Therefore, exploring and integrating different genetic data can be helpful for the identification of various effective factors for controlling complex traits. In this study, we aim to interpret the biological mechanisms underlying reproductive traits such as cow conception rate (CCR), daughter pregnancy rate (DPR), heifer conception rate (HCR), and fertility by integrating results from TWAS and GWAS summary analyses, RNA-seq data analysis, meta-analysis, the WGCNA approach, and gene ontology. Through this integration, we seek to identify potential candidate genes and explore their molecular, cellular, and biological functions related to reproductive traits in cattle.

Materials and methods

Data collection

We utilized TWAS summary results from 11,642 Holstein cattle (available at https://cgtex.roslin.ed.ac.uk/downloads/) and GWAS summary statistics from 27,241 Holstein cattle (accessible at https://figshare.com/s/ea726fa95a5bac158ac1) to analyze three traits: Cow Conception Rate (CCR), Daughter Pregnancy Rate (DPR), and Heifer Conception Rate (HCR). HCR is defined as the percentage of inseminated heifers that become pregnant at each service, while CCR represents the percentage of inseminated cows that conceive per service. CCR is typically measured 30 days after artificial insemination or natural mating through ultrasonographic pregnancy diagnosis. DPR reflects the percentage of nonpregnant cows that become pregnant during each 21-day estrous cycle. The primary distinction between cows and heifers lies in their age, with cows generally ranging from 2 to 10 years and heifers being younger, typically under 2 years.The TWAS summary results encompass 23 tissues, including adipose, blood, embryo, hypothalamus, ileum, intramuscular tissue, jejunum, leukocytes, liver, lung, lymph nodes, macrophages, mammary gland, milk cells, monocytes, muscle, ovary, oviduct, pituitary gland, rumen, salivary gland, skin fibroblasts, and uterus. Additionally, gene expression counts were obtained from 40 cattle —20 with high fertility and 20 with low fertility— using samples from endometrial and ovarian tissues, based on mapping to the ARS-UCD1.2 cattle reference genome. This dataset includes 27,607 transcripts and is available at https://cgtex.roslin.ed.ac.uk/downloads/. The details of the pipeline used can be found at https://cgtex.roslin.ed.ac.uk/. For more information, please refer to Table 1.

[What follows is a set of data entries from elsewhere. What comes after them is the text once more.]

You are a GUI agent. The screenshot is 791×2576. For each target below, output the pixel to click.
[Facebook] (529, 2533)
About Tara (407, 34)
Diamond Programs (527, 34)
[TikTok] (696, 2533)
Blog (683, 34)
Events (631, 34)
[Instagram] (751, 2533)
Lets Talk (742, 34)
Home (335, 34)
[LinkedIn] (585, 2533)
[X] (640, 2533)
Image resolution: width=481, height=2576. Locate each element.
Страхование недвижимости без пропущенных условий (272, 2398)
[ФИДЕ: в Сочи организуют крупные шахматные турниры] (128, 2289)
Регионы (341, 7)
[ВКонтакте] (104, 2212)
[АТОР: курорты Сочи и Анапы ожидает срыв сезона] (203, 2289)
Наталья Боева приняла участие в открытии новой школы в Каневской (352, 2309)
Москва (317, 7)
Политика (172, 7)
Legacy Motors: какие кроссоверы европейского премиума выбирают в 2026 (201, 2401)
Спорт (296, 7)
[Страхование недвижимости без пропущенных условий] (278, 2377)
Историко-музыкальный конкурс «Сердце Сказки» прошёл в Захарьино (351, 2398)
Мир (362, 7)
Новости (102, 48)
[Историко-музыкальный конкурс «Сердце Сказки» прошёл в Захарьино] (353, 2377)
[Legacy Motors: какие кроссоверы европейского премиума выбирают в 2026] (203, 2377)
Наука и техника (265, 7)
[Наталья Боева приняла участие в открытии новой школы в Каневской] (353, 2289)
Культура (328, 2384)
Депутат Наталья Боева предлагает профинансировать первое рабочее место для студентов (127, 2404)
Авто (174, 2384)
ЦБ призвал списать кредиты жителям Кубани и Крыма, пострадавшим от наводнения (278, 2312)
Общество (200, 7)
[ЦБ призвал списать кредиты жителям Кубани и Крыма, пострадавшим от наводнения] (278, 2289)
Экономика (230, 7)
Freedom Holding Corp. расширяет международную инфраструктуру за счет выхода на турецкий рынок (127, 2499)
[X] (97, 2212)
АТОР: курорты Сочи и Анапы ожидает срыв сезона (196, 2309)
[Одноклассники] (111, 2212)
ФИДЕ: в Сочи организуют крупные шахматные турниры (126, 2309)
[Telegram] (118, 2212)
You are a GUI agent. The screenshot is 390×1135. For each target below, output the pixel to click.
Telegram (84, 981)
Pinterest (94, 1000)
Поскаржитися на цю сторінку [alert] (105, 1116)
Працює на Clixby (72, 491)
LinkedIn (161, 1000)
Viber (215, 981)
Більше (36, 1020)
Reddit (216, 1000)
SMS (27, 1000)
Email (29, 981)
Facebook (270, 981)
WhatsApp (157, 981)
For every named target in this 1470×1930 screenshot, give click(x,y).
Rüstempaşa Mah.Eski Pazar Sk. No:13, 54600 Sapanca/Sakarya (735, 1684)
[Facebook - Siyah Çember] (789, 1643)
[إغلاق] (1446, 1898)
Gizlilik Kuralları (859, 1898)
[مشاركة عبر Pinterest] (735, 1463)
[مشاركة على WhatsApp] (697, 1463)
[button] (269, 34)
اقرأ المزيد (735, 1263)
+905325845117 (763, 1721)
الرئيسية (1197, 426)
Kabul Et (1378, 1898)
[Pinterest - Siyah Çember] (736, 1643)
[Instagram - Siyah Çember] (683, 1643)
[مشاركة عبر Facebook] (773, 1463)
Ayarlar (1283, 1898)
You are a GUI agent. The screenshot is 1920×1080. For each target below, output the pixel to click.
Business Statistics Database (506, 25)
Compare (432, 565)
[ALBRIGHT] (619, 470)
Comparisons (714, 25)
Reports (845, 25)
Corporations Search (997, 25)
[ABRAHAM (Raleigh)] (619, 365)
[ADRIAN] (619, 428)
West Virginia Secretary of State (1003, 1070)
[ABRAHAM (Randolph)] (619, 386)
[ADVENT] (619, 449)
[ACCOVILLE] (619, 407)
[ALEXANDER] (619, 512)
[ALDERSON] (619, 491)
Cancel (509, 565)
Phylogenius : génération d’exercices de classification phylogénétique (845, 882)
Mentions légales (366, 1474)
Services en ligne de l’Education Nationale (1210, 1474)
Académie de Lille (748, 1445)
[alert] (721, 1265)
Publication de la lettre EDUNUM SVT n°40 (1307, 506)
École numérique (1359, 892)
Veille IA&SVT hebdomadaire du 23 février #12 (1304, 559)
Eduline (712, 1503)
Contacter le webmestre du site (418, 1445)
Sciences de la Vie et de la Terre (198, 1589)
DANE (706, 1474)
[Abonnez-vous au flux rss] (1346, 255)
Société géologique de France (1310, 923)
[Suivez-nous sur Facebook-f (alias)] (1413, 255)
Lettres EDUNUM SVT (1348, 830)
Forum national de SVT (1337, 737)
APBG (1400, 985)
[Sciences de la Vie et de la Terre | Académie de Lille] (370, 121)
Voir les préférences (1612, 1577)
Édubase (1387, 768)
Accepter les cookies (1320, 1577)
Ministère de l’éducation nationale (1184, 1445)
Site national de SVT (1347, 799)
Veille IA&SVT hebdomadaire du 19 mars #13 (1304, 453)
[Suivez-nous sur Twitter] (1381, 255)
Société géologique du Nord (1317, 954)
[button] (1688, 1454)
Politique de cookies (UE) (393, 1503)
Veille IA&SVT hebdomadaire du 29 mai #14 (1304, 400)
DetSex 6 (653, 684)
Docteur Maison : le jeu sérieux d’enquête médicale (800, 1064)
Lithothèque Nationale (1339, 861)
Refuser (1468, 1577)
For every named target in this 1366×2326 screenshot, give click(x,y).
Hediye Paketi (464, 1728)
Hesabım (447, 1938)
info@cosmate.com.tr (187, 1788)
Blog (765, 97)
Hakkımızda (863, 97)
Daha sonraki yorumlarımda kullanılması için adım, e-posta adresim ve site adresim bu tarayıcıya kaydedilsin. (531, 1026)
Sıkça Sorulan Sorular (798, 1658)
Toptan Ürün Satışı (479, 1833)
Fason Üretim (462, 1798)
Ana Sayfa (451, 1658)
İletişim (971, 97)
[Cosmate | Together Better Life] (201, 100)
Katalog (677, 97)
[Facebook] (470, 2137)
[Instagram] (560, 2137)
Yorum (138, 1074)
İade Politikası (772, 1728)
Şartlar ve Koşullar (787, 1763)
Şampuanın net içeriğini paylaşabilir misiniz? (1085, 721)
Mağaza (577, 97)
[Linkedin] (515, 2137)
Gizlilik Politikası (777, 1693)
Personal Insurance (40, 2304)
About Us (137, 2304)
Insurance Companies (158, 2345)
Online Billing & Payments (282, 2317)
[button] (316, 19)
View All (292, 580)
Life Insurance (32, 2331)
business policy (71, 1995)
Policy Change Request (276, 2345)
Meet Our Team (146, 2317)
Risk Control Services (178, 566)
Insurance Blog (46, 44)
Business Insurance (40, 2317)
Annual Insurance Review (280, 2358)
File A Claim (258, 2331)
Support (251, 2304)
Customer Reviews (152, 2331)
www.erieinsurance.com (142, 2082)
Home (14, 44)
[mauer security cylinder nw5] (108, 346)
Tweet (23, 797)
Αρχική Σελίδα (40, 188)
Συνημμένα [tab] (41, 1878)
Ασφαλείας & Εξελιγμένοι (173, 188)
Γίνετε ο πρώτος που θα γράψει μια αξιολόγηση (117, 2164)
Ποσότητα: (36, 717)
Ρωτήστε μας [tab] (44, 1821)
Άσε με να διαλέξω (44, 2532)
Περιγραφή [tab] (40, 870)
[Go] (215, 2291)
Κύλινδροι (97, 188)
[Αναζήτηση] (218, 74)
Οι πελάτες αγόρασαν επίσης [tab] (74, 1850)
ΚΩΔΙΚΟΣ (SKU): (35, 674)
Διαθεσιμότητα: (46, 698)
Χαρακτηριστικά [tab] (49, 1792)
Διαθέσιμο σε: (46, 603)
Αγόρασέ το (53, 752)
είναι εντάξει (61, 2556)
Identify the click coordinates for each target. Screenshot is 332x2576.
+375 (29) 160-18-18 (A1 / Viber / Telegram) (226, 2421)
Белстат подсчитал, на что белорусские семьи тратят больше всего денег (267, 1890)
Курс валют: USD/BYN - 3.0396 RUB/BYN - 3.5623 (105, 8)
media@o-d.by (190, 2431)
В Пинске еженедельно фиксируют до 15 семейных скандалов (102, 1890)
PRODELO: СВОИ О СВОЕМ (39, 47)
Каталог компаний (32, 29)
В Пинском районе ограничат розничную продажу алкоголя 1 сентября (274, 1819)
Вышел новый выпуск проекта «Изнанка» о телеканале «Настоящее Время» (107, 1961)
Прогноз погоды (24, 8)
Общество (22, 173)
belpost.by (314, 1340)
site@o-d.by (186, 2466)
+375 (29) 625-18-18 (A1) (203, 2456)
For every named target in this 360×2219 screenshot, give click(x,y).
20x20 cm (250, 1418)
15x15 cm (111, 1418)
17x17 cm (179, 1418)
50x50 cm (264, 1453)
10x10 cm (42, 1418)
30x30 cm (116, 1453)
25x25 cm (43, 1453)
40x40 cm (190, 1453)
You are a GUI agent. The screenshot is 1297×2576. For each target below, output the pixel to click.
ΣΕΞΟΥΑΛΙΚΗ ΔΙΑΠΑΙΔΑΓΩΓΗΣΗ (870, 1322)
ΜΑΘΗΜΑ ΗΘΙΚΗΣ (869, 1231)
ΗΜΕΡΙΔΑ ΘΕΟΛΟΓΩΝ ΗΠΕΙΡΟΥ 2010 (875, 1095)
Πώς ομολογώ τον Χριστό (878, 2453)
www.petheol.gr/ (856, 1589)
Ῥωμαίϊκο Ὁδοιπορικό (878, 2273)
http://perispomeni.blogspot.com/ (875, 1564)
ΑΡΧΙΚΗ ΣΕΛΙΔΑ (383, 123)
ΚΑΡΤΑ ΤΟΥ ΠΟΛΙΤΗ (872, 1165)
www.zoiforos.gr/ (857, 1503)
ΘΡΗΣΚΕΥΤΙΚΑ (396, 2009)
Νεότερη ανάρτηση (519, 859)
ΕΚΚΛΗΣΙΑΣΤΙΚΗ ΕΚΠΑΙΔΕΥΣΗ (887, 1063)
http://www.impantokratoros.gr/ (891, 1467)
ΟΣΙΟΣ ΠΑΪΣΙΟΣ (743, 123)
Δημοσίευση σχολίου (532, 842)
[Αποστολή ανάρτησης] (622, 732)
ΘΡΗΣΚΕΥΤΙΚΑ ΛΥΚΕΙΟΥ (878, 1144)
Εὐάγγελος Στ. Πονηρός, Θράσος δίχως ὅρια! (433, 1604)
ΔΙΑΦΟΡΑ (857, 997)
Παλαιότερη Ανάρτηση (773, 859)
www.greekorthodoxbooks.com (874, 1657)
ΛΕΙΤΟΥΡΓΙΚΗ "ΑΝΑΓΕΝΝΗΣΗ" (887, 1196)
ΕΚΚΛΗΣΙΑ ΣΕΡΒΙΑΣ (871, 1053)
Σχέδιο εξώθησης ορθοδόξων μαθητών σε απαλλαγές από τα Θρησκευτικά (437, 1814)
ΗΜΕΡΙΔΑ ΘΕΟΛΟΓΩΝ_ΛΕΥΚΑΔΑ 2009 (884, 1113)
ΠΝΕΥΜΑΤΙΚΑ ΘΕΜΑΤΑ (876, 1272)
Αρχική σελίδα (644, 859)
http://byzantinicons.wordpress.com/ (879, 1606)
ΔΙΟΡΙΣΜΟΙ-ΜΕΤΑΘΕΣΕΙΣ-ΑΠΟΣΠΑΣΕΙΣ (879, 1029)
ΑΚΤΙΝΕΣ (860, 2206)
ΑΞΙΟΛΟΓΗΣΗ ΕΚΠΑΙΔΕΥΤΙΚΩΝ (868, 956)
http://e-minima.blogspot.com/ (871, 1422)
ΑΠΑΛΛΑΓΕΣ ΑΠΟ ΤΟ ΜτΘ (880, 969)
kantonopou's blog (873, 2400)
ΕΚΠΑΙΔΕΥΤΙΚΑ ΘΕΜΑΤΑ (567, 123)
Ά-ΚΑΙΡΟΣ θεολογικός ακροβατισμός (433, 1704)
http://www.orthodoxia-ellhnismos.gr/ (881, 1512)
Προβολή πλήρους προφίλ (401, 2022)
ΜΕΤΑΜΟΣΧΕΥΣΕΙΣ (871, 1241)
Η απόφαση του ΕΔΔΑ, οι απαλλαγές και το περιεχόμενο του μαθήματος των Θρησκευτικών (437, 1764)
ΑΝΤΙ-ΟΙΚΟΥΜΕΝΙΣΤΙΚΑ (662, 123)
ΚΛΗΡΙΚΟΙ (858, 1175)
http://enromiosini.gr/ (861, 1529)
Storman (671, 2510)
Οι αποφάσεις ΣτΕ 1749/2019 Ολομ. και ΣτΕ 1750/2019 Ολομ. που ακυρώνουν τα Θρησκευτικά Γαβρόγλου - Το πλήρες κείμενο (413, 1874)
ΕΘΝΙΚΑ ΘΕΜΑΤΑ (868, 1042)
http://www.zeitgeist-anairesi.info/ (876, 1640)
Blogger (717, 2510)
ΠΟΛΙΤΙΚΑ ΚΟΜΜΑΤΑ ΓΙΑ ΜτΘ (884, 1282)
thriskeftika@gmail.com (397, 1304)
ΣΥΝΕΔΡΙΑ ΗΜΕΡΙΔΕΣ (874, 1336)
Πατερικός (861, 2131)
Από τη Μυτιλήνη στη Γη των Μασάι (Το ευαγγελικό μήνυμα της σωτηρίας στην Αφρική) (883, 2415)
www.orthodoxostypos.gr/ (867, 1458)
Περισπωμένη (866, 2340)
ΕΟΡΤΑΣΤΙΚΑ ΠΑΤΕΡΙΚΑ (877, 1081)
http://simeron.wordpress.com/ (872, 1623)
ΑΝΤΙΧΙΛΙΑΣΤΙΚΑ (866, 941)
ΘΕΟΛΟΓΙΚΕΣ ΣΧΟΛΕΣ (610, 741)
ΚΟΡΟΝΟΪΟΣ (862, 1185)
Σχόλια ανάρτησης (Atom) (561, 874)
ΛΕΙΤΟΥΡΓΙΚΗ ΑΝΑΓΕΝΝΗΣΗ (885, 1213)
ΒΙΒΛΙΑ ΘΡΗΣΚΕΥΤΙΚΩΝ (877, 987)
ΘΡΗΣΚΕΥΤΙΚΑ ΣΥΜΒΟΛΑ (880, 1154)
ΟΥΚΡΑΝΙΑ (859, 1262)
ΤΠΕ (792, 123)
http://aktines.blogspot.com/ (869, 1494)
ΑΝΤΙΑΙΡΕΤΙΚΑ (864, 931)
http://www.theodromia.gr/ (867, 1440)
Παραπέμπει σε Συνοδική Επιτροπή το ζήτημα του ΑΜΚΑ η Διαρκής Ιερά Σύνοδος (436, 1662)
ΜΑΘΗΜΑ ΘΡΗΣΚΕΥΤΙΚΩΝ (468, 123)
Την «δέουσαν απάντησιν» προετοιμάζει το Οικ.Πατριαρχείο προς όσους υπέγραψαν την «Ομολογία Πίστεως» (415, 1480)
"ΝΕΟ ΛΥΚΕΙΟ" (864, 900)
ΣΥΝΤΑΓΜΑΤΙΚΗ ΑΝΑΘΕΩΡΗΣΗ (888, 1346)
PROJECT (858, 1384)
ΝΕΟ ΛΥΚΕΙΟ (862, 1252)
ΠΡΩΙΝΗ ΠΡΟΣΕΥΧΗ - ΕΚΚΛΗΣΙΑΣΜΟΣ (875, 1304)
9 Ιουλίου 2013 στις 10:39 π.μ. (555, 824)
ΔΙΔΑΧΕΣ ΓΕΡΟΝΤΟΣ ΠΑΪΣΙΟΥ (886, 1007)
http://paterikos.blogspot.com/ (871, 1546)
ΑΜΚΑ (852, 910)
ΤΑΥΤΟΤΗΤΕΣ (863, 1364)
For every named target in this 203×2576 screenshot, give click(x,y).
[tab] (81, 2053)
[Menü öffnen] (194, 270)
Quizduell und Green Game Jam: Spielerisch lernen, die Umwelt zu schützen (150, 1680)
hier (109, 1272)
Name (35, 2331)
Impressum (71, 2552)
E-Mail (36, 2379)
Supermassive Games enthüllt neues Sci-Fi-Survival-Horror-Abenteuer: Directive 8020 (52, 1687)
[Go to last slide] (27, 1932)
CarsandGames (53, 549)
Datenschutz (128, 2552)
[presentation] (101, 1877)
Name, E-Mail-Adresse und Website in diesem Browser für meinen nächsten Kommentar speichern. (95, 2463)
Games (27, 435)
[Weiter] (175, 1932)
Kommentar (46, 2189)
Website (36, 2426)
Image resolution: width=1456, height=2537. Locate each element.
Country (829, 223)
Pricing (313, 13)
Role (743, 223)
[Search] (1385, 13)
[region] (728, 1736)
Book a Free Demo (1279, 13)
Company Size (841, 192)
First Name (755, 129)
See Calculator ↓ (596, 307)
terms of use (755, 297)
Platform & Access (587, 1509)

Table 1 Accession numbers and meta-data of gene counts for the analyses.

Analysis method

We utilized TWAS, GWAS, RNA-seq, meta-analysis, WGCNA, GO, and KEGG pathway analysis to investigate reproduction traits. GWAS identifies associations between genetic variants (SNPs) and traits, but often lacks insight into the biological mechanisms, especially when SNPs are in non-coding regions18. TWAS bridges this gap by integrating gene expression data with GWAS, connecting genetic variants to gene expression and identifying potential causative genes19.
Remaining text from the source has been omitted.